На лице Шпагина появилось выражение заинтересованности.
- Как вы сказали? Имя я не расслышал!
- Сергей Владимирович Гранин. Я имею честь работать с ним в одном институте и отлично его знаю.
Шпагин усмехнулся и потер свой выпуклый лоб.
- Любопытно, черт возьми!
- Что, собственно, любопытно? То, что мы работаем с Граниным в одном институте? - с некоторым раздражением спросил я.
Шпагин вскинул на меня глаза.
- Знаете, мне уже советовали обратиться к Гранину. Я был приятно удивлен, но постарался сохранить невозмутимость.
- Вот видите.
- Вы знаете Сашку Медведева?
- Мы учились с ним в одной группе.
- А сейчас мы с ним в одной группе. Так вот Сашка говорил примерно то же самое, что и вы.
- Что ж тут удивительного, он знает Гранина!
- Но ведь это смешно, понимаете? Черт его знает, как смешно! И глупо! Обращаться к случайному человеку, после того как куча специалистов, полностью отдавшихся этому делу, потерпела неудачу!
- Знаете ли, иногда со стороны виднее.
- Это верно!
- А потом, - продолжал я убежденно, - Сергей - это же настоящий Шерлок Холмс в науке! Это у него от бога!

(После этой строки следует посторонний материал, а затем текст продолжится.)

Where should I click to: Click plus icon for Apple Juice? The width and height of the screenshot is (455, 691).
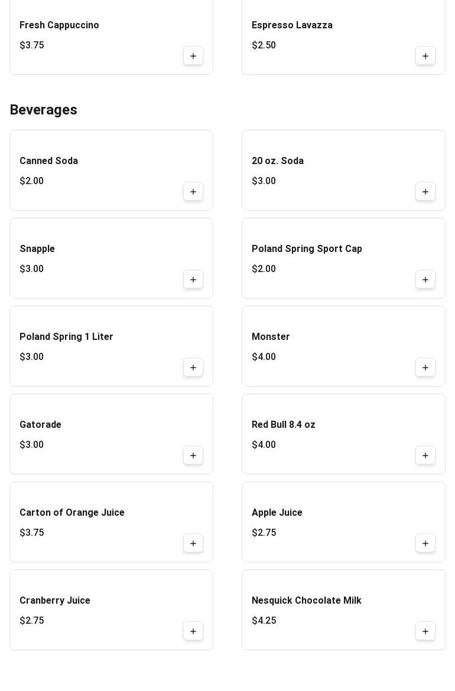tap(425, 543)
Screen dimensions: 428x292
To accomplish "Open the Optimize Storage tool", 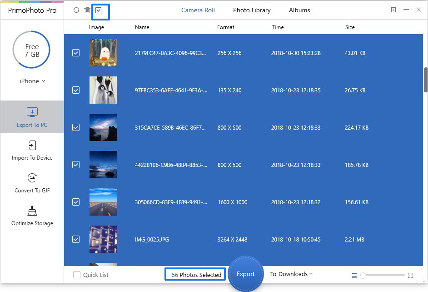I will (32, 216).
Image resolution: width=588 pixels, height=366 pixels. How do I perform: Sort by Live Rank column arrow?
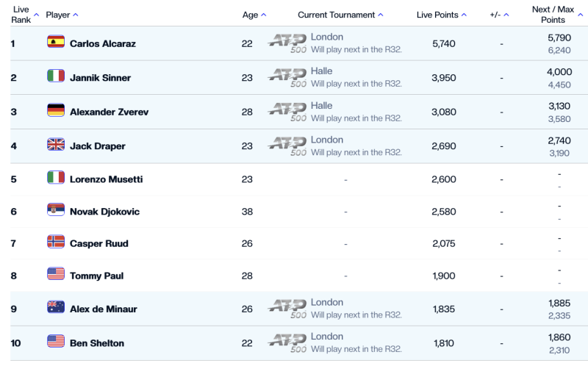(36, 15)
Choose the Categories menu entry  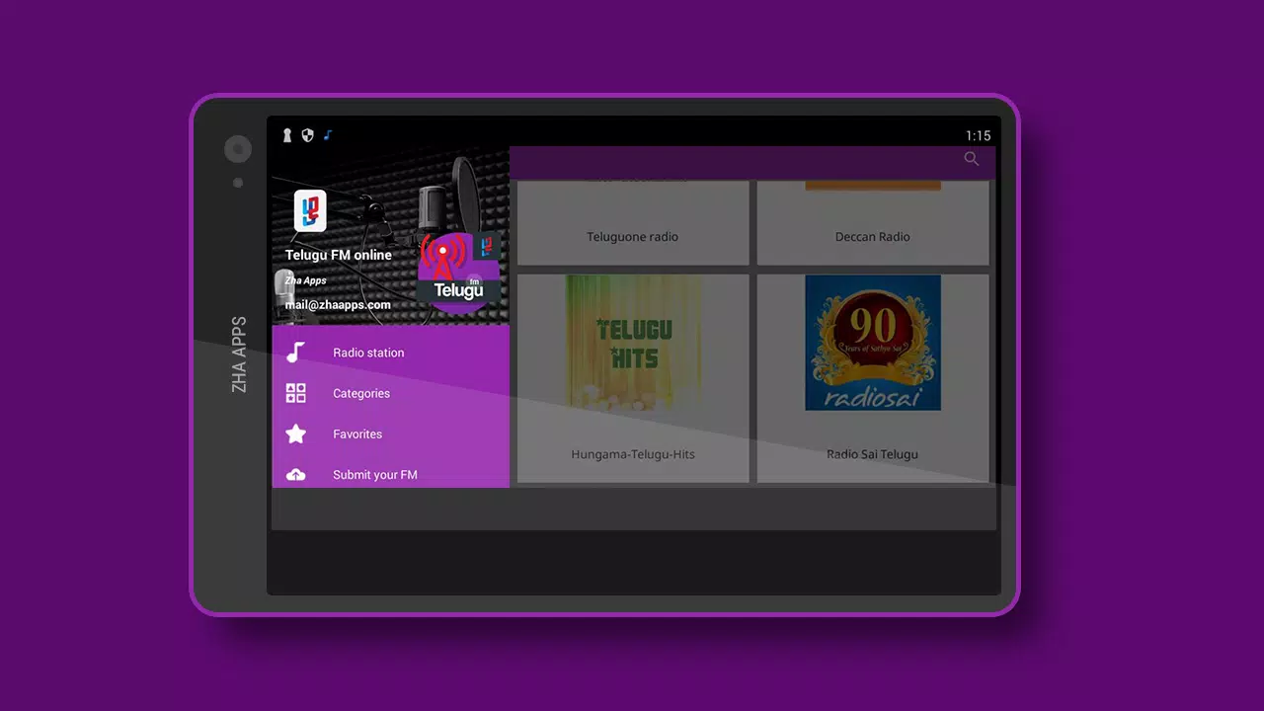[x=391, y=393]
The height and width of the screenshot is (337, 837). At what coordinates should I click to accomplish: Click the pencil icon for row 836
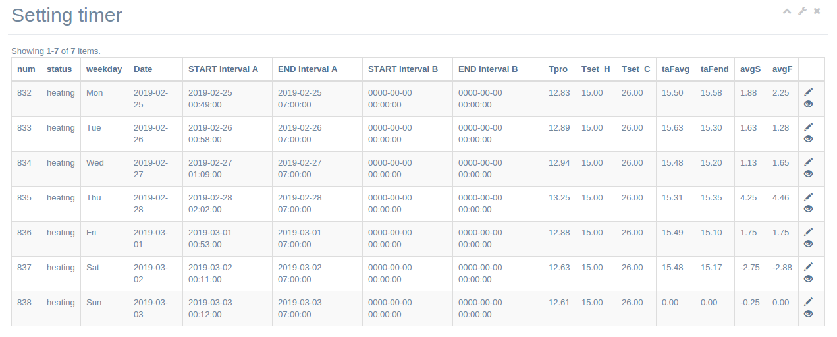point(809,231)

- По мне все равно, от бога или от черта, - махнул рукой Шпагин, - от черта даже лучше. Ладно, хоть это и смешно, - едем!
3
Не без основания полагая, что и Гранин и Шпагин - люди с достаточно развитым самолюбием и в науке величины если и не эквивалентные, то одного порядка, я опасался за ненормальное развитие их знакомства. Знаете, как нередко бывает: неосторожно оброненное слово, ответная реплика, обмен острыми фразами - и вместо делового - разговора получается КВН, состязание в остроумии, извлечь из которого что-нибудь путное так же трудно, как решить десятую проблему Гильберта. Но все обошлось как нельзя лучше. Правда, вначале оба держались скованно, приглядываясь, почти принюхиваясь друг к другу. Но потом обстановка быстро разрядилась, главным образом благодаря тому, что Шпагин избрал очень правильный тон: он не жаловался, не драматизировал ситуацию, а рассказал о затруднениях своей группы в шутливом тоне, хотя, если говорить правду, юмор его порой принимал мрачный оттенок.

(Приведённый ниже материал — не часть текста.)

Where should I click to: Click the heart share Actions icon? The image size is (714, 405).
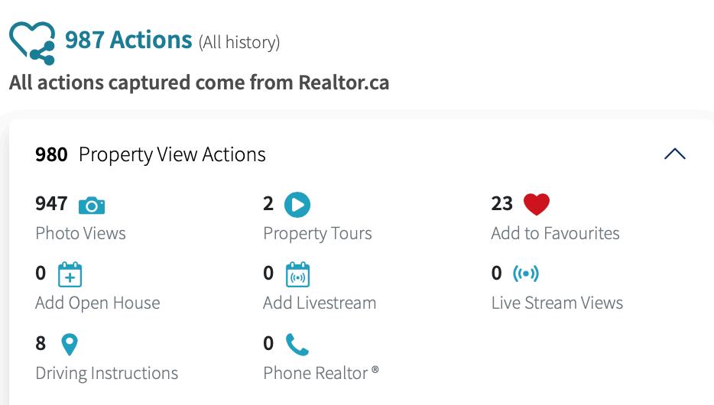coord(32,42)
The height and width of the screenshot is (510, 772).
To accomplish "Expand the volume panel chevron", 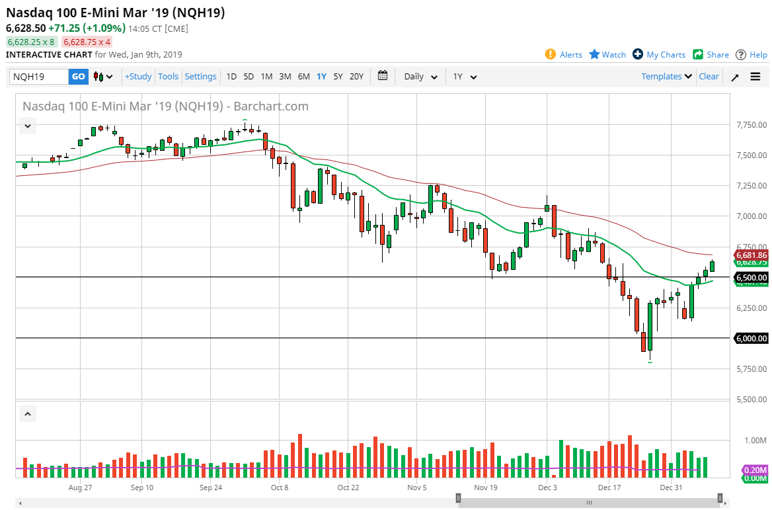I will (27, 413).
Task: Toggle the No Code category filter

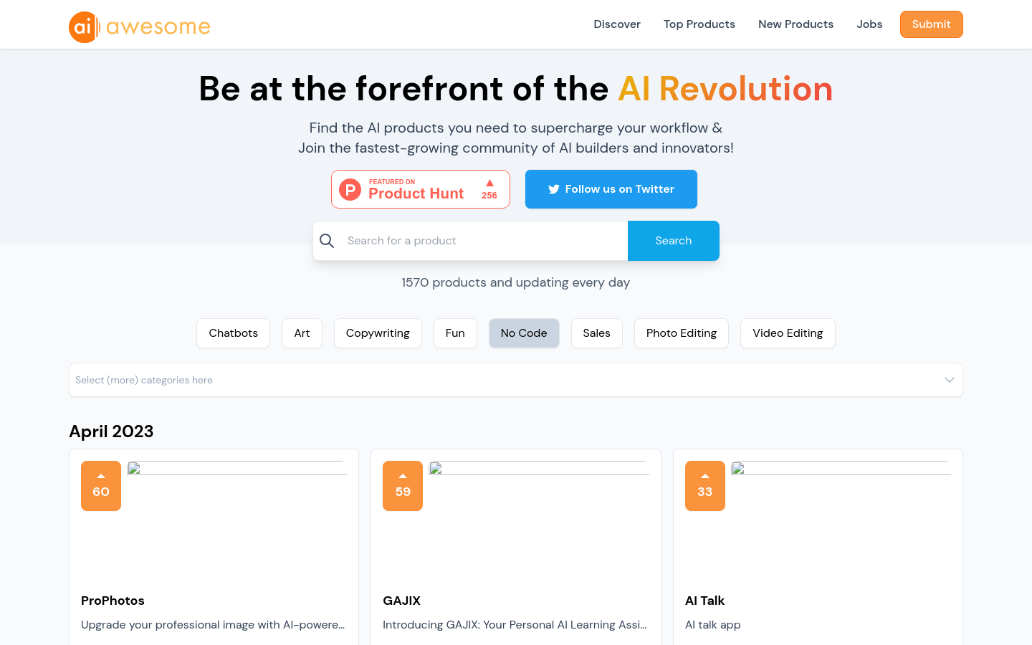Action: tap(524, 333)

- Потерпев сто первую, ну, а если без иносказаний, то сто сорок третью неудачу, я не стал дожидаться сто сорок четвертой. Страшно стало, как, знаете, иногда бывает страшно в темной комнате, когда начитаешься Эдгара По. Ну и предложил своим ребятам передохнуть и осмотреться. Опасался возражений, но нет! Если и были протесты, то больше ради формы. Устали, надоело. Явление это, конечно, временное... Неудачи вообще очень быстро надоедают, не то что успехи. И что любопытно, все разъехались, ни одна душа не осталась в городе! Если без трепа, то и я бы удрал куда-нибудь к черту на кулички - в Гималаи или Антарктиду, лишь бы там ни вычислительных машин, ни отчетов, ни руководящих организаций не было - одна природа в самом первозданном виде! Но мне не то что в Антарктиду, а и в Сочи нельзя: надо подводить итоги, делать выводы и готовиться к фундаментальному разносу, который, это уж наверняка, устроит мне начальство.